Il Derby che innescò lo scontro Juve-Agnolin

Il 26 ottobre ’80, una doppietta di Ciccio Graziani scatenò le  polemiche sfociate nella sospensione della giacchetta nera.

Quel derby lo vinse il Torino con una doppietta di Ciccio Graziani che ribaltò l’iniziale vantaggio di Causio. La sconfitta del 26 ottobre ’80, nella sfida della città della Mole, confermò il momento negativo della Juventus. In campionato, i bianconeri ebbero una partenza alla moviola e il mercoledì di Coppa Uefa si era concluso con un netto ko esterno contro i polacchi del Widzew Lodz guidati da Jacek Machcinsk. “Anche il Toro scopre il vizietto della Signora”, scrisse il Corriere della Sera il giorno dopo. Contro i granata non bastò la grande prestazione di Brady. L’irlandese guidò il gioco come un direttore d’orchestra, smistando palloni per l’ispirato Causio e per Bettega, quest’ultimo utile sia in attacco che a supporto del centrocampo. Il dominio bianconero si protrasse per oltre un’ora, con Pulici ridotto ad un fantasma in cerca di un pertugio nell’impenetrabile difesa juventina, Graziani zittito da Gentile e Pecci oscurato dall’impeccabile ex regista dell’Arsenal. L’infortunio di Volpati diede spazio a D’Amico, atleticamente tre spanne al di sotto degli avversari. La Juve ebbe almeno sette palle gol oltre alla rete firmata da Causio, lesto a ribadire alle spalle di Terraneo un pallone respinto dal palo su tiro di Bettega (18’).

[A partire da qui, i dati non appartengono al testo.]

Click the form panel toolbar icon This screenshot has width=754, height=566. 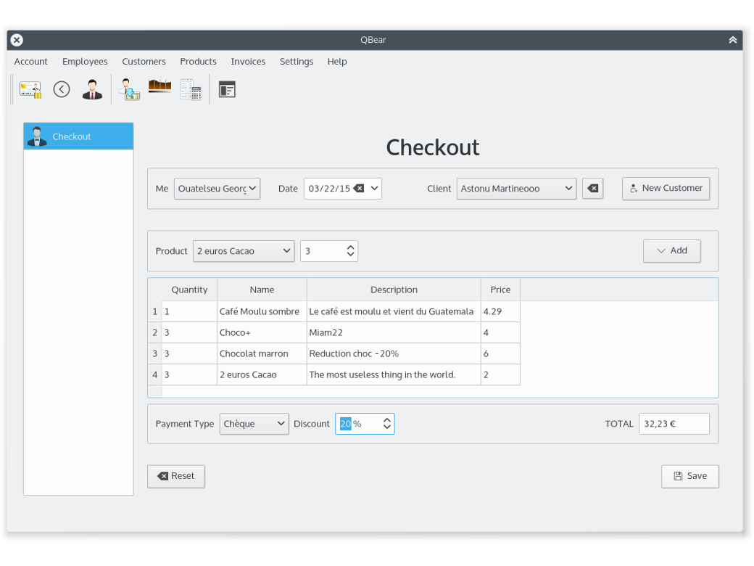pos(227,89)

Incapace di reagire, il Toro vacillò su un pallonetto di Tardelli, sventato da Terraneo con una prodezza. Il portiere tenne in partita i sui con parate a ripetizione. Stessa musica nella ripresa dove Fanna e Causio si resero molto pericolosi in area granata. Dopo un gol annullato alla Juve per fuorigioco, la partita cambiò direzione nel momento in cui Causio e Brady persero lo smalto della prima parte. Graziani insaccò di testa su lancio di D’Amico. Ai bianconeri franò il terreno sotto i piedi, i giocatori di Trapattoni sembrarono paralizzati dalla paura di perdere mentre i granata acquisivano il controllo della partita dopo aver rischiato parecchie volte il tracollo. Lo spirito del derby, unito al “cuore Toro”, portò equilibrio in una contesa che nella prima frazione sembrava senza storia. La squadra guidata da Rabitti prese coraggio, scrollandosi l’abulia del primo tempo.

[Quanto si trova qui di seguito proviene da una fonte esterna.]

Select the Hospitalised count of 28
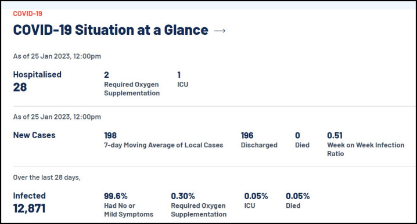417x224 pixels. pos(20,87)
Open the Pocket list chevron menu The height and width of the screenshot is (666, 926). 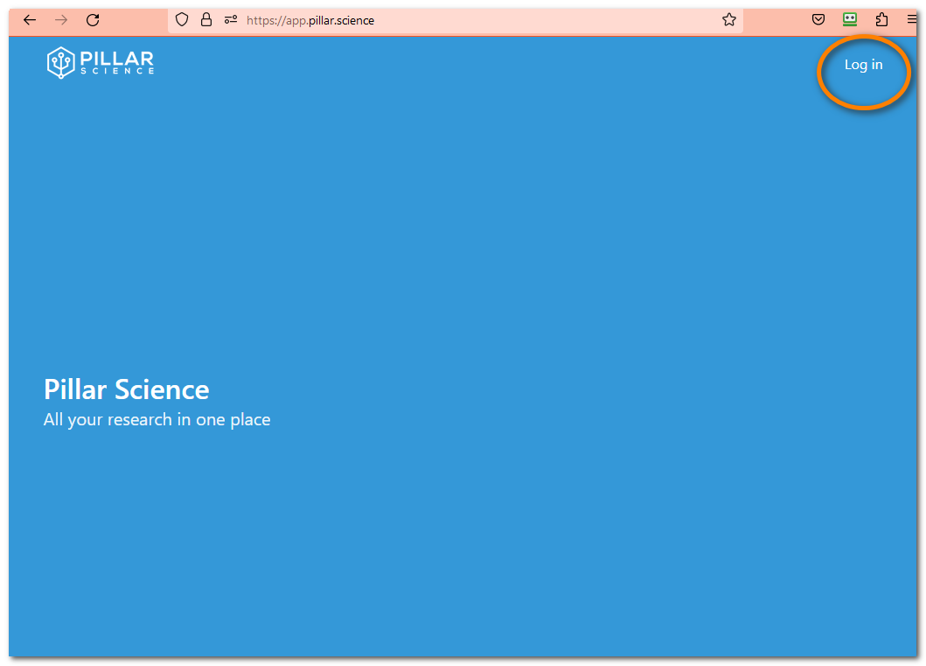tap(818, 19)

L’episodio che avrebbe innescato il duro scontro JuveAgnolin avvenne ad un quarto d’ora dalla fine: lancio in area di Pecci, Zoff e Pulici saltano a caccia del pallone, il portiere manca la presa e Graziani, con estrema facilità, raddoppia. L’arbitro indicò il centrocampo con i bianconere lanciati in un coro di vibrante protesta. Fu la rete decisiva e l’inizio di polemiche al vetriolo, con pesanti strascichi in ambito disciplinare. Trapattoni inserì Marocchino e Prandelli al posto di Furino e Fanna ma il risultato rimase immutato fino al termine. Graziani, autore di una prestazione opaca, decise la stracittadina dopo aver disputato una prova appena sufficiente, devitalizzato dalla marcatura asfissiante di Gentile.

Per cambiare volto alla partita bastarono uno stacco di testa e un guizzo da rapace d’area di rigore dell’attaccante azzurro nell’azione contestata dalla Juventus per il presunto fallo su Zoff. Pulici negò qualsiasi carica sul portiere. “Nessun fallo, tutto regolare, qualcuno cerca di sminuire ciò che abbiamo fatto. Ero in anticipo, Zoff è intervenuto quando ero già in volo e avrebbe dovuto rinviare di pugno e non bloccare il pallone. Per me ha commesso un errore”, dichiarò l’attaccante granata negli spogliatoi, soddisfatto per essere stato decisivo al suo rientro in campionato.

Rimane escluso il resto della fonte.